** The problem **
Beginning with the line containing "Solo the Talk2 track", transcribe every line exactly down to the last one in the records below, and drop the pictures.

[Data items]
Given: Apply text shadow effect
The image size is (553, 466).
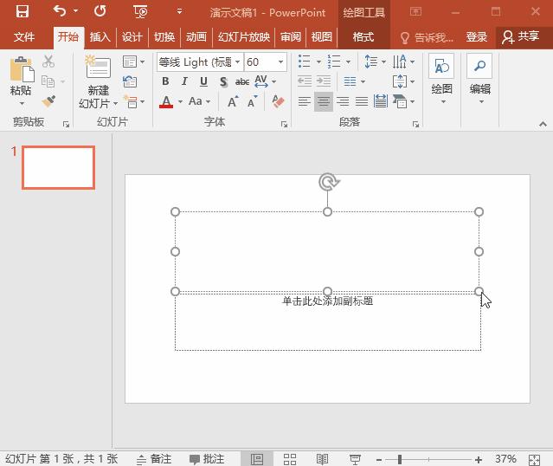Looking at the screenshot, I should tap(223, 82).
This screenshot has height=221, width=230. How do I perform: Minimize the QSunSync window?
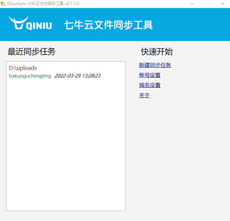point(192,4)
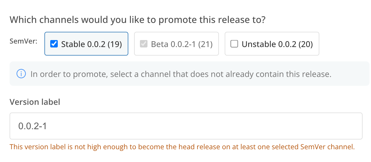This screenshot has width=371, height=162.
Task: Click empty right side of info banner
Action: point(351,74)
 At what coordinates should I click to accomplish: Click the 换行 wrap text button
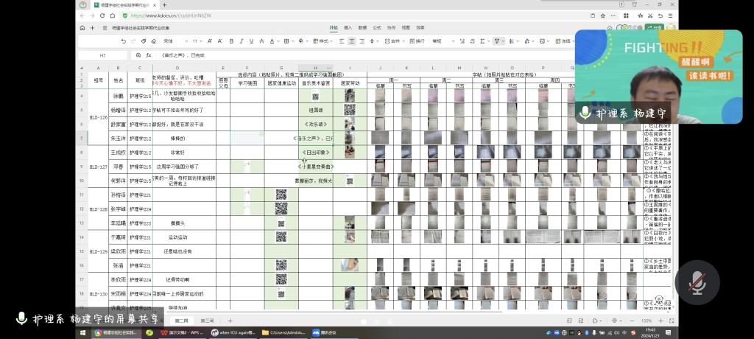[417, 41]
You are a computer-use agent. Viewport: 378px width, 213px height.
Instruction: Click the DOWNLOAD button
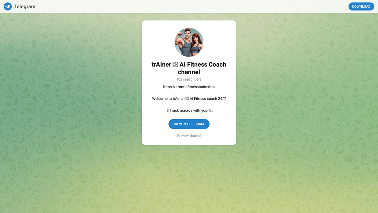pos(361,7)
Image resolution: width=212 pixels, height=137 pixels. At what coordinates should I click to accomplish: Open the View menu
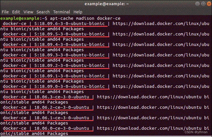[x=28, y=12]
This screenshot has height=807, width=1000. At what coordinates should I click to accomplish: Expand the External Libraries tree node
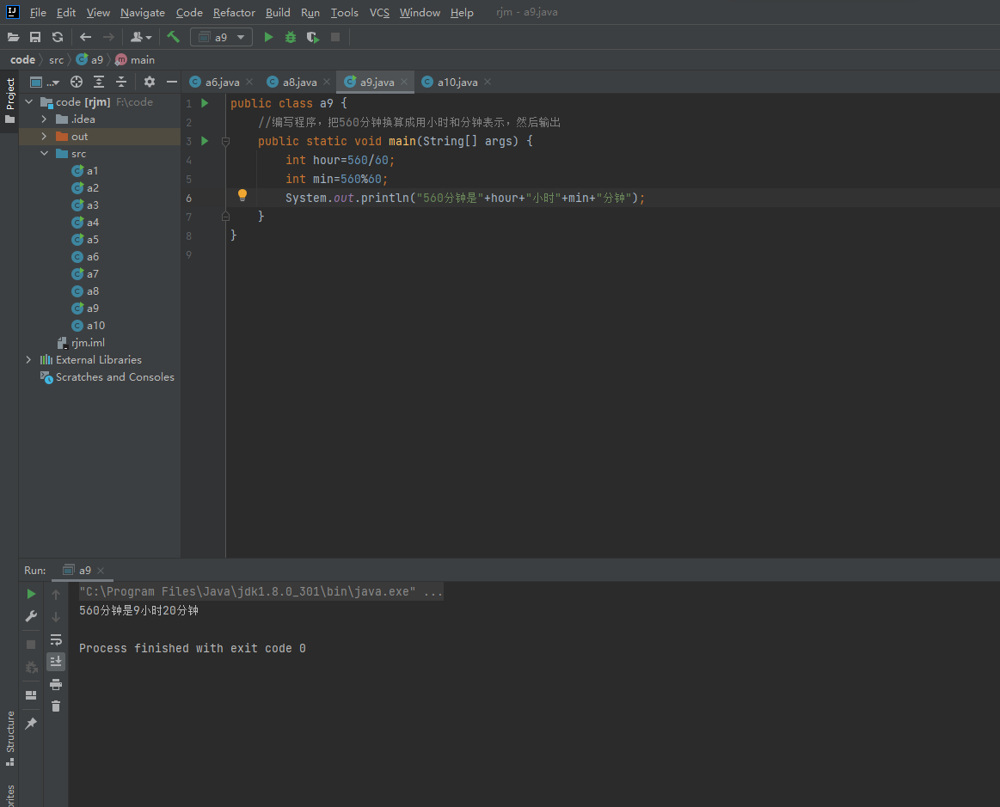click(28, 360)
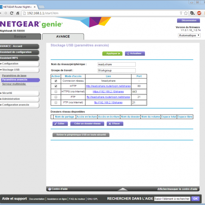Click the green Appliquer button
The image size is (205, 205).
112,53
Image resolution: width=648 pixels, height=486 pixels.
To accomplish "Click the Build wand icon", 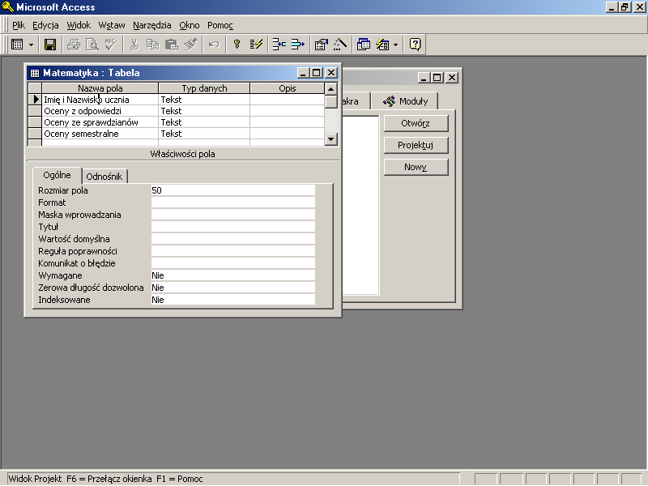I will [x=340, y=45].
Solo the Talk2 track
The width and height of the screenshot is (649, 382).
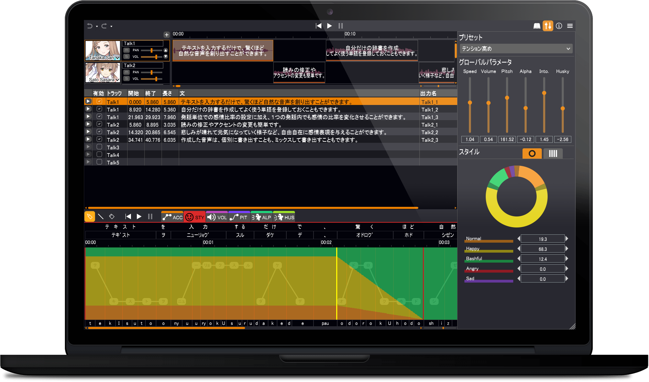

** Result of the exercise **
Solo the Talk2 track
The width and height of the screenshot is (649, 382).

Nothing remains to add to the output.